Try it →
Gather, from the data below, each line in which the word "icon" occurs.

(Pixel coordinate grounding data)
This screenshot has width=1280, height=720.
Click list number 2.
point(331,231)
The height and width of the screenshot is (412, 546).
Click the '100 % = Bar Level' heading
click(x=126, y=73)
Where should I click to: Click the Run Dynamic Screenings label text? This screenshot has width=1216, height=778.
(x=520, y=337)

==

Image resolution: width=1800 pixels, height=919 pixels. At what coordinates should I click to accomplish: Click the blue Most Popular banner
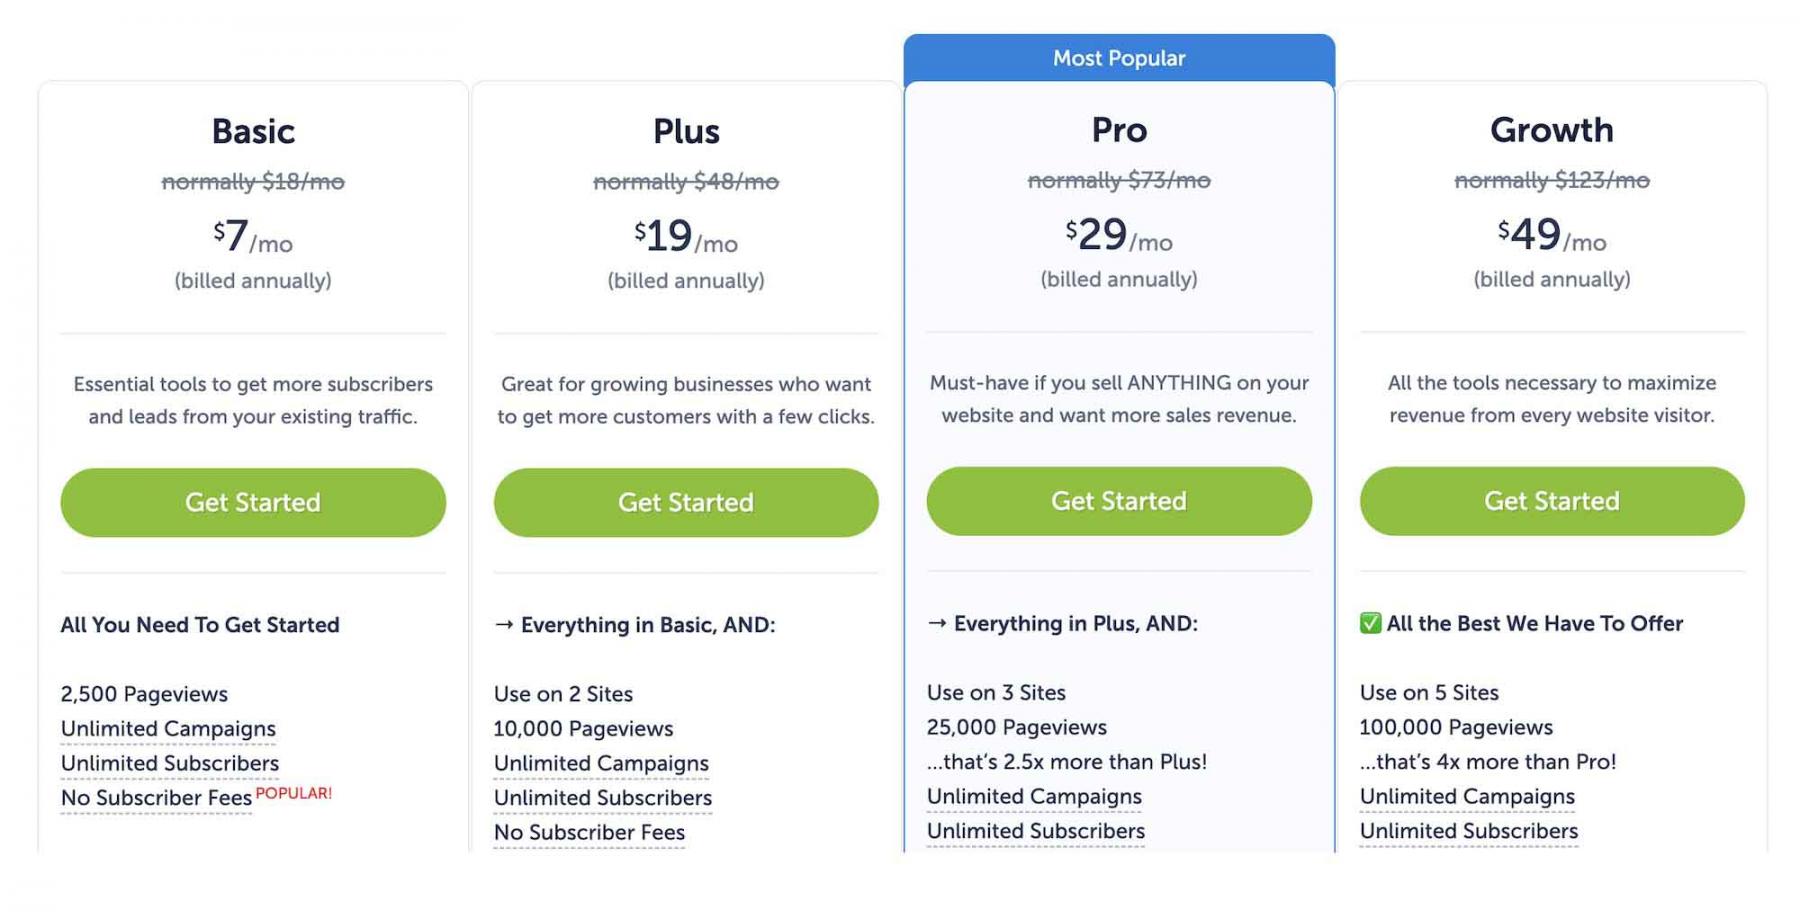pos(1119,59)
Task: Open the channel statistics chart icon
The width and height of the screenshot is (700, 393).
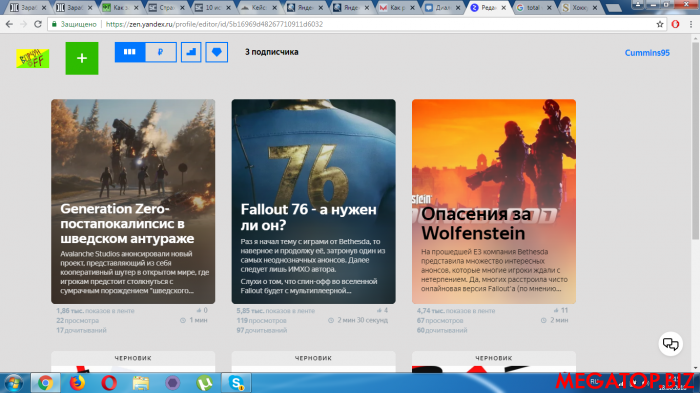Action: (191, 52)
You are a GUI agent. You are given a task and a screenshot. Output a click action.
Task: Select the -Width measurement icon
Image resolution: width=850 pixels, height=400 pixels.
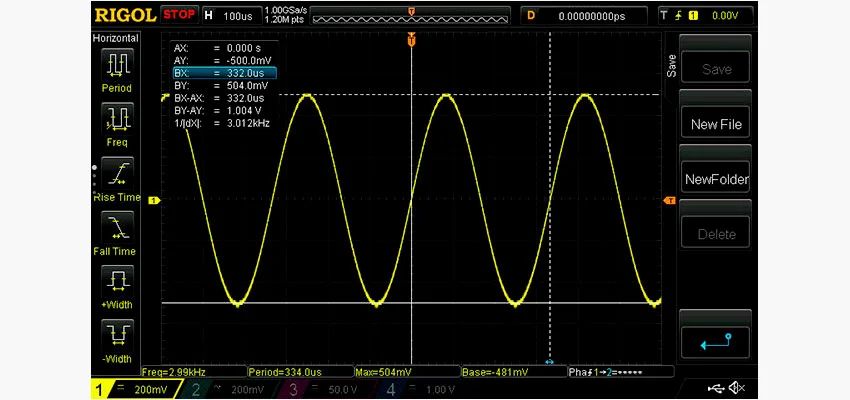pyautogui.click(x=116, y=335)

Output →
Task: Open the channel statistics chart icon
Task: Select the -Width measurement icon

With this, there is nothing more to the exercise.